[[ Exercise text, beginning ]]
Each player has armies of a different color, represented by small plastic tanks. At the start of the game, players receive a certain amount of armies. They can distribute their armies however they like across their territories, but each territory must have at least one army. Players then get reinforcement armies at the start of all of their turns, proportional to the number of territories they control. Players also receive extra armies for controlling entire continents and for trading in sets of Territory cards.

The number of armies each player starts with depends on the number of players:

- 35 if there are 3 players;
- 30 if there are 4 players;
- 25 if there are 5 players;
- 20 if there are 6 players.
Players can move as many armies as they want between two adjacent territories, once per turn.

===Targets===
At the beginning of the game, each player is given a random Target card, which tells them their secret mission. To win the game, they have to complete this mission.

In the original version, the possible missions are:
- Conquer 18 territories and control both of them with at least two armies.
- Conquer 24 territories.
- Conquer all of North America and Africa.
- Conquer all of North America and Oceania.
- Conquer all of Asia and Oceania.
- Conquer all of Asia and Africa.
- Conquer all of Europe, South America, and a third continent.
- Conquer all of Europe, Oceania, and a third continent.
- Completely eliminate all armies of a specific color. If that's impossible (because the player is using that color, no one is using that color, or the player using that color has already been eliminated), the mission becomes conquering 24 territories.

In tournaments, there are 16 different Target cards that display the territories the player needs to conquer visually.

===Trading in system===
Each of the 42 Territory cards, representing a territory, also has a drawing of either a horseman, a soldier, or a cannon. There are also two additional joker cards that feature all three of the drawings, which do not represent any territory. At every turn, a player receives a Territory card if they conquer at least one territory (but do not get more cards for subsequent territories). Players can then trade in different combinations of these Territory cards at the start of their turn, before doing anything else, to gain extra armies:

- 3 cannons = 4 armies (8 in tournaments)
- 3 soldiers = 6 armies (8 in tournaments)
- 3 horsemen = 8 armies
- 1 cannon, 1 soldier, 1 horseman = 10 armies
- 1 joker plus 2 of either cannons, soldiers, or horsemen = 12 armies

Additionally, if a player trades in a set of three cards and controls any of the corresponding territories, they receive two bonus armies for each of those territories.

===Rules===
Most versions of the game can be divided into two main categories: those following the European rules and those following the American rules. The Italian version, RisiKo!, shares some similarities with the European variants, for example the random secret mission, but also has its own unique rules. For instance, in the Italian variant, the defender can also roll up to 3 dice, thus obtaining an advantage over the attacker, while in most variants the maximum number of dice that can be used in a battle is 5, 3 for the attacker, and 2 for the defender.
[[ Exercise text, end ]]
[[ Input data, beginning ]]
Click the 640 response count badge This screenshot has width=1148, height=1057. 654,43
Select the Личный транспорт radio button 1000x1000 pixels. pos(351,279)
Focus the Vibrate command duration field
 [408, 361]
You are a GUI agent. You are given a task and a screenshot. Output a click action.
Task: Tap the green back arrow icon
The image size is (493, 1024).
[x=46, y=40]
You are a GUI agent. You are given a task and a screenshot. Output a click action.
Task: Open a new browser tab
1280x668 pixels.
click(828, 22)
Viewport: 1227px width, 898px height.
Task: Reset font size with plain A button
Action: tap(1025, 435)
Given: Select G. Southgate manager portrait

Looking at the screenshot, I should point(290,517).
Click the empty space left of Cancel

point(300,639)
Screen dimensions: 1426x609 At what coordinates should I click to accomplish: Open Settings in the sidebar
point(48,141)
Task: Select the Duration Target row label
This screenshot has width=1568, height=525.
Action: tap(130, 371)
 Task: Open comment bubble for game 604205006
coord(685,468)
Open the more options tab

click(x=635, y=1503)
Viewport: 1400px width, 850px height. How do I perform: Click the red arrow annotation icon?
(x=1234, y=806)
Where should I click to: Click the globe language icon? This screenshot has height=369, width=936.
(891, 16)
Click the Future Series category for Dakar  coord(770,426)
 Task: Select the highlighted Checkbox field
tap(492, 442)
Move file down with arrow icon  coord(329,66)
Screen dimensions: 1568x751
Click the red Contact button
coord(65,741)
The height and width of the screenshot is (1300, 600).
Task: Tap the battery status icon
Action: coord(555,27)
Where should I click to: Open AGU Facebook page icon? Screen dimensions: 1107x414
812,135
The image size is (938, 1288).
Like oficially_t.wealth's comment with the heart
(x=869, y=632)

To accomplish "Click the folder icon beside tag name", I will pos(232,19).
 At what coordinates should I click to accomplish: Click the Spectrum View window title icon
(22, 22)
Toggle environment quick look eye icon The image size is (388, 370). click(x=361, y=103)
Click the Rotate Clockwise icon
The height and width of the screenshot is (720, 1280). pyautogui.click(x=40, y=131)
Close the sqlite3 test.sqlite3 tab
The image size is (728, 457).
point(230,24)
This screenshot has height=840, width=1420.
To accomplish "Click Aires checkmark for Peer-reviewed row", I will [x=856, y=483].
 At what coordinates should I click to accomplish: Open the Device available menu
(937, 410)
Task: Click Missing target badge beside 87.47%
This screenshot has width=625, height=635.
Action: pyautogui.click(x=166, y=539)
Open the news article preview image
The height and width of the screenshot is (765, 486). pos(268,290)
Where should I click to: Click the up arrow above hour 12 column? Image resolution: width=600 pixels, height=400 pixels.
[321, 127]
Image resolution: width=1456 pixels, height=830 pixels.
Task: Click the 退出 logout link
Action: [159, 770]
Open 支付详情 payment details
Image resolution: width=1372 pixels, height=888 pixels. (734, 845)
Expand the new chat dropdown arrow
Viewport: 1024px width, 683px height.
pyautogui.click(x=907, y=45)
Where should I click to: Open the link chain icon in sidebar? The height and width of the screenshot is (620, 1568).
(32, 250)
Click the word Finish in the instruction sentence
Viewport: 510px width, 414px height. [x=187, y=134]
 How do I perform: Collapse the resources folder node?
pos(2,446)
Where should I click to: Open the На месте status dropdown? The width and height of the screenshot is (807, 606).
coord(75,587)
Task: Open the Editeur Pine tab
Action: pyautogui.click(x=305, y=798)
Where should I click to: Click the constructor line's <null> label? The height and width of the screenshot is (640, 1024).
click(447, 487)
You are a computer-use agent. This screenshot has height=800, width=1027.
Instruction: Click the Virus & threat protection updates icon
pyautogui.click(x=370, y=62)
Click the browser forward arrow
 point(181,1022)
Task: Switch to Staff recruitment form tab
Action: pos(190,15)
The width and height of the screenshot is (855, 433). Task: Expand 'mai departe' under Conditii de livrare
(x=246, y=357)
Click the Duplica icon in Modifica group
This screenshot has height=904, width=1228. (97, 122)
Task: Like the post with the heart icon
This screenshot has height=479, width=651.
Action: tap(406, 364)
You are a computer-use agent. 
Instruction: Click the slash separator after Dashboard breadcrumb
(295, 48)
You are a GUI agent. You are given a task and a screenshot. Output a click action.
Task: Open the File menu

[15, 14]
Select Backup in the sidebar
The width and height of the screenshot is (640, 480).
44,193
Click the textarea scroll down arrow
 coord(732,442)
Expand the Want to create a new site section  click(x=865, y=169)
[[ Input data, end ]]
**Things to do**
[1] For each statement, decide whether it agrees with the rules text. Answer yes or no, and quote the words that decide it.
(a) In a five-player game, each player starts with 25 armies.
(b) A player who conquers three territories in one turn receives three Territory cards.
(c) The joker cards each represent a territory.
[2] According to the rules text, how many dice can the defender roll in the Italian variant?
[3] Copy the part of the rules text starting with "In the original" and going on through "to conquer visually.".

**Solution list**
[1]
(a) Yes: "25 if there are 5 players"
(b) No: "but do not get more cards for subsequent territories"
(c) No: "which do not represent any territory"

[2] The defender can roll up to 3 dice.

[3]
In the original version, the possible missions are:
- Conquer 18 territories and control both of them with at least two armies.
- Conquer 24 territories.
- Conquer all of North America and Africa.
- Conquer all of North America and Oceania.
- Conquer all of Asia and Oceania.
- Conquer all of Asia and Africa.
- Conquer all of Europe, South America, and a third continent.
- Conquer all of Europe, Oceania, and a third continent.
- Completely eliminate all armies of a specific color. If that's impossible (because the player is using that color, no one is using that color, or the player using that color has already been eliminated), the mission becomes conquering 24 territories.

In tournaments, there are 16 different Target cards that display the territories the player needs to conquer visually.